Copy every line of the following data that includes the string "yellow".

[DATA FOR ANALYSIS]
++++++++++++++++++++

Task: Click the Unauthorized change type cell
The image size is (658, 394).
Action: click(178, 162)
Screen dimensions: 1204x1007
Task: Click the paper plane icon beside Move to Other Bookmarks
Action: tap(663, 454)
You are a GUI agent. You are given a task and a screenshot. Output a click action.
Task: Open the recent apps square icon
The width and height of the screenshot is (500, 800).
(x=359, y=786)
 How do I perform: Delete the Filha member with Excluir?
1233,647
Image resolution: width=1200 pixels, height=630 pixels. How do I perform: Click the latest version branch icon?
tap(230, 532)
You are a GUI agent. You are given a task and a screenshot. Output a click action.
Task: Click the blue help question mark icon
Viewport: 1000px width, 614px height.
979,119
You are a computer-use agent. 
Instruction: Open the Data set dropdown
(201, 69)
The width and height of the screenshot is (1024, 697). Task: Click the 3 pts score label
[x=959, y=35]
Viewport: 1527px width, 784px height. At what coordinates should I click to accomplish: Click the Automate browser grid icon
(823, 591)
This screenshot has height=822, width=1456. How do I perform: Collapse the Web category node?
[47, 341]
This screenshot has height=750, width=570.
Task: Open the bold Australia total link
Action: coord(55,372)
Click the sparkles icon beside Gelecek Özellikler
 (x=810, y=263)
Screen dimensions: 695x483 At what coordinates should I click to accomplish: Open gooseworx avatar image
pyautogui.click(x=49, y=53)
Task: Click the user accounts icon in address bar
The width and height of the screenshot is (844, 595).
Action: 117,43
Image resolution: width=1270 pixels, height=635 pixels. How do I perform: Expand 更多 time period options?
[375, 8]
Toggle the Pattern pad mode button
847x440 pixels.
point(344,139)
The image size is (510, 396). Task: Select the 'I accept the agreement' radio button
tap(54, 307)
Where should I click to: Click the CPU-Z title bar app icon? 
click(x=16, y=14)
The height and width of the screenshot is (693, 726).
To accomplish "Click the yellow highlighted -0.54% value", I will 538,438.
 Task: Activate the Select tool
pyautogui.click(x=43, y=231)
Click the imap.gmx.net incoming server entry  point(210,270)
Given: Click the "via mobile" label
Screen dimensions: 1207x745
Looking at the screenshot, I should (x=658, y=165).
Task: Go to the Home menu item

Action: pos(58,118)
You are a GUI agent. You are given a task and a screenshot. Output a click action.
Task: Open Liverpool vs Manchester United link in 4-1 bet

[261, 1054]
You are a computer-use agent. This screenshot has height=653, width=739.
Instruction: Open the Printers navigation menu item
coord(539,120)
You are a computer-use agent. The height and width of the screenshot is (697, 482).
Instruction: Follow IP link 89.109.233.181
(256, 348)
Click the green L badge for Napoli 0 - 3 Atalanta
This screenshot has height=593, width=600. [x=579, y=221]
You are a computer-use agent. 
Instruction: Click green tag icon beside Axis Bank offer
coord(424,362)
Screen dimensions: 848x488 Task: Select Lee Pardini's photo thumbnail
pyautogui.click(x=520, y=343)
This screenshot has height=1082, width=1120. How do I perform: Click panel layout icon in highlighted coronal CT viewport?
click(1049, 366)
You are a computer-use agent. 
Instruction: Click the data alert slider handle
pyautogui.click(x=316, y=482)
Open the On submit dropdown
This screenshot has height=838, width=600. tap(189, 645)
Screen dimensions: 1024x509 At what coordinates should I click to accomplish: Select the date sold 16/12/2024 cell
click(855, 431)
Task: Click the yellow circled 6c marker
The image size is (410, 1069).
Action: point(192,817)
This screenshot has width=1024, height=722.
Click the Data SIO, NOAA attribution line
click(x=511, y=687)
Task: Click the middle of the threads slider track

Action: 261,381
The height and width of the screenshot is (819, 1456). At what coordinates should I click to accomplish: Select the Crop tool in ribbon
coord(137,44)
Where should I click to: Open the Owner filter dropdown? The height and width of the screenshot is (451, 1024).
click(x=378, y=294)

++++++++++++++++++++

[THE ANSWER]
To accomplish "Click the yellow highlighted -0.54% value", I will 538,438.
Task: Click the yellow circled 6c marker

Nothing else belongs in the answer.